Quem está nas escolas todos os dias diz que a pacificação do clima que se vive no setor da Educação passa muito pela recuperação do tempo de serviço, mas que há muitos problemas que é preciso resolver e, sobretudo, não trazer "mais gasolina para a fogueira"

O Ministério da Educação, Ciência e Inovação (MECI) começa esta quinta-feira a receber os sindicatos de professores, para negociações que o próprio primeiro-ministro já tinha prometido para breve, aquando da discussão do programa do Governo no Parlamento.

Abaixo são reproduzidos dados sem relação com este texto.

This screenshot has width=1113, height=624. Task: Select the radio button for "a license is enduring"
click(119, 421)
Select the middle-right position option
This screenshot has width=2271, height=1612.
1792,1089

O ministro Fernando Alexandre, o secretário de Estado Adjunto e da Educação, Alexandre Homem Cristo, o secretário de Estado da Administração e Inovação Educativa, Pedro Dantas da Cunha, e a secretária de Estado da Administração Pública, Marisa Garrido, vão receber os sindicatos por ordem alfabética, com intervalos de meia hora. Esta quinta-feira, serão assim recebidos a partir das 10:30 e por esta ordem a ASPL, a FENEI, A FEPECI, a Pró-ORDEM, o SEPLEU, o SIPE, o SIPPEB, o SNPL, o SPLIU e o STOP. Na sexta-feira, a mesma equipa governativa recebe as federações de sindicatos de Educação, a Fenprof e a FNE.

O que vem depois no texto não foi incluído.